Number 2: Transfer Domain Name
The second option is to transfer an existing domain name that you already own to Shopify. To do this, just click the Transfer Domain link at the top and follow the instructions on screen to transfer your domain name to Shopify.
Just be aware that some domain name providers do charge to transfer domain names away from them and the charge does depend on the company. So make sure you check your domain providers terms and conditions before proceeding.
Number 3: Configure Domain
The third option is to keep your domain name with the company the that you purchased it from but point it towards the Shopify servers, to do this, click on the Connect Existing Domain option and enter the name of your domain.
This will then give you a button to press, that takes you to a help article showing how to point your domain name towards Shopify’s servers, which involves changing the A and CNAME records in your domain providers control panel to the ones listed in the help document or the ones in the image below (it is taken from Shopify’s help pages).
As all domain name providers control panels are different, you may need to see if they offer documentation on how to do this or contact their support teams for help.
This will then point your domain name towards the Shopify servers, once you have done this, you want to go back into the domain settings for your site (in the Online Store section of your dashboard) and click verify connection. Note: it can take up to 48 hours for these changes to take effect, if nothing has happened after 48 hours, you will need to contact your domain name provider.

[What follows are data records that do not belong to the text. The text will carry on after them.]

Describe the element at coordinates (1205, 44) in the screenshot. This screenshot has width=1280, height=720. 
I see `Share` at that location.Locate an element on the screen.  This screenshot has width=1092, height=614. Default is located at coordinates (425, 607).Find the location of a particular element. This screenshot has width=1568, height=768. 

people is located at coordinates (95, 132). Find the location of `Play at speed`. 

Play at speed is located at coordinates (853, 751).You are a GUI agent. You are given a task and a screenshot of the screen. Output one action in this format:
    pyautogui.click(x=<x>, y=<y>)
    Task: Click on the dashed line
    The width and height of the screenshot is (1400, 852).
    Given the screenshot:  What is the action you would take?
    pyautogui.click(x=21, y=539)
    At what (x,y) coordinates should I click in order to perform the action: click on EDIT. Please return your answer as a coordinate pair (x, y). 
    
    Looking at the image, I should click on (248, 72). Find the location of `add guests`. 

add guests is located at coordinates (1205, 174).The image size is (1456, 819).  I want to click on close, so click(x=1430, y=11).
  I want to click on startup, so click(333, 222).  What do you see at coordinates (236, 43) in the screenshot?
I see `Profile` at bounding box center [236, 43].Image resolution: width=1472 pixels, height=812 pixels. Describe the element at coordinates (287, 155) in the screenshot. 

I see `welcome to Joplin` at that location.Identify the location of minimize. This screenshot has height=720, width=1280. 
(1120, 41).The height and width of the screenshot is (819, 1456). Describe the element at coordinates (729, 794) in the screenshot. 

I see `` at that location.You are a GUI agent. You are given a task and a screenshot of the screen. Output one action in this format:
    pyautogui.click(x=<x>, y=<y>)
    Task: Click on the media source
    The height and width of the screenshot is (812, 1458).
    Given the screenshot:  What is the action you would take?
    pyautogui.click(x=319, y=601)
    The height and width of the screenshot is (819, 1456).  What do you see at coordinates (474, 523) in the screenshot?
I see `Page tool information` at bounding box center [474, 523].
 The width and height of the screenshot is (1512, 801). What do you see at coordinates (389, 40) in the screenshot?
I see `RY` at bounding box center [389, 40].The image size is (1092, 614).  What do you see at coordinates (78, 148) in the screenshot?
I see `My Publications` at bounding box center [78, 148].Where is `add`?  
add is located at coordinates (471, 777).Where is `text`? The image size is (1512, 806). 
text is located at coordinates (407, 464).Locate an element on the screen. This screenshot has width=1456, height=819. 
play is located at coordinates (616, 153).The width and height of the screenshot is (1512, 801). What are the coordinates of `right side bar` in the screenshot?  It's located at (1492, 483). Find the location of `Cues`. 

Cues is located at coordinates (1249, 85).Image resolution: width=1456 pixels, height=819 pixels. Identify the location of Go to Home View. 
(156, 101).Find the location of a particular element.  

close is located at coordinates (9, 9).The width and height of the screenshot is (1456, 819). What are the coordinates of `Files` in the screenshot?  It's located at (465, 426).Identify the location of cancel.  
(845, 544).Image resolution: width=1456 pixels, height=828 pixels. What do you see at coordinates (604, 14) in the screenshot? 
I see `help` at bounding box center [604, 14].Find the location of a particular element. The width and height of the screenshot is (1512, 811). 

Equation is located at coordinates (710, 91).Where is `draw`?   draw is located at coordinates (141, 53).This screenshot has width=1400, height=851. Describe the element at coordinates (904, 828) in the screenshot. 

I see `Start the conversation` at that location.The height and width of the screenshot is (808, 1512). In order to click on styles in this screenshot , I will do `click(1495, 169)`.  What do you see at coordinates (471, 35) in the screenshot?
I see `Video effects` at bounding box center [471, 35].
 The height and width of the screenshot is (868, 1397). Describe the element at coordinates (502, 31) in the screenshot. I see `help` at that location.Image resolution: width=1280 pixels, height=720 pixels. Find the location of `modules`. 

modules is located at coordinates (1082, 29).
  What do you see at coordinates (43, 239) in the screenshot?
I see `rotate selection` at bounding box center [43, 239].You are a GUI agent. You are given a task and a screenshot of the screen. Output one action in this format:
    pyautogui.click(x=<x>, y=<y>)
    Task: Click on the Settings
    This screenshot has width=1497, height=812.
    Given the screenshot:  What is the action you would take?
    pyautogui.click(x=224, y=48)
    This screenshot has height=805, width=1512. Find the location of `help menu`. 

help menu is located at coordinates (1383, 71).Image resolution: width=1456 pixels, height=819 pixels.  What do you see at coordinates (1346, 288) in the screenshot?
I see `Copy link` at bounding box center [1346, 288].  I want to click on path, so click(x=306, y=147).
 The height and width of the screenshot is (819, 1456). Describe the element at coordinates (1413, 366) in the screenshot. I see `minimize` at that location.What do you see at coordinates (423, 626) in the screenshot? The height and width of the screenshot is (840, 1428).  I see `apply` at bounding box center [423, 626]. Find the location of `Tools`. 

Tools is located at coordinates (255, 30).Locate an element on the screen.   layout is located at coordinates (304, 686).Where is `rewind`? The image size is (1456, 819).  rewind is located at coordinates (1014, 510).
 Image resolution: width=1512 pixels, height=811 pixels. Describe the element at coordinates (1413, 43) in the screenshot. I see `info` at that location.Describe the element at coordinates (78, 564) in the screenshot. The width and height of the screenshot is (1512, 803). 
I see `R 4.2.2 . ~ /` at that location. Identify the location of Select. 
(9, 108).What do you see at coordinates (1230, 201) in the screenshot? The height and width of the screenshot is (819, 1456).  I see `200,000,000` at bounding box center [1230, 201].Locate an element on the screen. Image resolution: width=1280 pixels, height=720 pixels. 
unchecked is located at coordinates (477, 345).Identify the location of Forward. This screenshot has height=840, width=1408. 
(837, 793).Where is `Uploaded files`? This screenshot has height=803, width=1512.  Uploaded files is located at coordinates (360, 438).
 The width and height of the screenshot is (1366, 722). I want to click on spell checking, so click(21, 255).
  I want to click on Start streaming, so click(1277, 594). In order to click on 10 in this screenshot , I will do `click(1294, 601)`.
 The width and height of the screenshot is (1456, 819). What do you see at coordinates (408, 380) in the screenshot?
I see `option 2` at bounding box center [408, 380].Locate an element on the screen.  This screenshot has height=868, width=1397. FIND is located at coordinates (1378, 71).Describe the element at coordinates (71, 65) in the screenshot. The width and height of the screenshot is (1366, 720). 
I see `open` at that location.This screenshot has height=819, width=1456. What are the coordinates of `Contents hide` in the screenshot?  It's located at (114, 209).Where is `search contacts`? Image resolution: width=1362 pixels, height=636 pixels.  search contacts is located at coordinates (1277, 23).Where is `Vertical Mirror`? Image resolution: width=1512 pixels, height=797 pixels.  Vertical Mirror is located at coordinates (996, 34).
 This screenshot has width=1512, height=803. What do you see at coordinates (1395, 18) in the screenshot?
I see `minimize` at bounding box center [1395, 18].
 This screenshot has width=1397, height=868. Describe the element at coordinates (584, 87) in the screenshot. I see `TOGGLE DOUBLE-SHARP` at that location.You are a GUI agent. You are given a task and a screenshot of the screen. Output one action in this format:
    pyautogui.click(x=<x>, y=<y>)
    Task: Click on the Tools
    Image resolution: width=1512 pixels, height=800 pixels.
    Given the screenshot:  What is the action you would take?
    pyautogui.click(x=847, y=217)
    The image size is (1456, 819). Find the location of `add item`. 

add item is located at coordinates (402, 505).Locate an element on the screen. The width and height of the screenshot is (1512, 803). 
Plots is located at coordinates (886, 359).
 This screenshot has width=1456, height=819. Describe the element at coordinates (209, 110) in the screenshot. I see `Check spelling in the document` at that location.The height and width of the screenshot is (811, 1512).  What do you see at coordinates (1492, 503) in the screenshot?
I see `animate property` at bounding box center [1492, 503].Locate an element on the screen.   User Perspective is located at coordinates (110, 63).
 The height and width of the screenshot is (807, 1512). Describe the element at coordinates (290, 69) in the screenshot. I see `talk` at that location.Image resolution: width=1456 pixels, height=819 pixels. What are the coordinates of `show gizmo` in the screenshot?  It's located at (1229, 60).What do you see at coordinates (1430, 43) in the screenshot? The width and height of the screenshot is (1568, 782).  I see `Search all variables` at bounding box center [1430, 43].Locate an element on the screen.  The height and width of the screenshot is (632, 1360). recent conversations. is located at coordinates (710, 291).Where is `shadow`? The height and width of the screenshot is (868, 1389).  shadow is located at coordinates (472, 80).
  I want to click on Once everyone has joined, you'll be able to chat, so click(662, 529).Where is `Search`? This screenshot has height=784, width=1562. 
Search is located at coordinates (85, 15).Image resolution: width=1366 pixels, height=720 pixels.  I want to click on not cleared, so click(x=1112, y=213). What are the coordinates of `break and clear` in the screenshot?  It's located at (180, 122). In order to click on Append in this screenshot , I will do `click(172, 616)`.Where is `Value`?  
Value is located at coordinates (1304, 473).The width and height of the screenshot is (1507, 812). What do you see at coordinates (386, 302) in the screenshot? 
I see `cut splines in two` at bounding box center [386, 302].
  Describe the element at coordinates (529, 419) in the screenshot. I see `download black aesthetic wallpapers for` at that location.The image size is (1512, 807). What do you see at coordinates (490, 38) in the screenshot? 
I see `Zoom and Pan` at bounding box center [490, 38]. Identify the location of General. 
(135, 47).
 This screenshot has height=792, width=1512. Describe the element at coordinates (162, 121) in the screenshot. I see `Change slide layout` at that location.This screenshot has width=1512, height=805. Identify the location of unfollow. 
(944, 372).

Once your connection has been verified, you want to set your newly connected domain name as the Primary Domain so that all your traffic goes to this domain name.
Until you are ready to go live, it is worth keeping your site password protected. You can set your password by going to Online Store → Preferences and Password Protection can be found at the bottom of the page.
Step 10: Testing & Going Live
The final and arguably most important step is to test your site out as by this point you are pretty much ready to go live but before you do, I highly recommend testing your site out to:
- Make sure that everything is working correctly, mainly the checkout and payment gateways
- Learn how do everything from the back end such as printing out orders or issuing refunds
The reason why this is worth doing as it is better to find out any major issues before you go live, than trying to fix or work out how to do things with paying customers.
Once you have run a few test orders through yourself, ask friends or family members to try it as well (by providing them with frontend password) as they may notice things that you haven’t. Once you have processed a few orders and ironed out any issues, you are ready for the last step.
You have set everything up and tested everything out, now it is time to open your shop up to the paying public.
Once you are ready to do so, go to Online Store → Preferences, untick the Enable Password checkbox and click save. Once you have done this, the frontend of your site is now visible to everyone.
So there you go! My guide to building a Shopify store, if you follow all of the steps within the guide, you should have a good set of foundations to build your ecommerce business using the Shopify platform.
Obviously there is so much more you can do with Shopify as it gives you all the tools you need to build a successful online store but this guide would go on for ever and ever if I covered everything, that is why I stuck to the core of how to build your store.
I hope you found this guide helpful and I wish you good fortune on your Ecommerce Journey.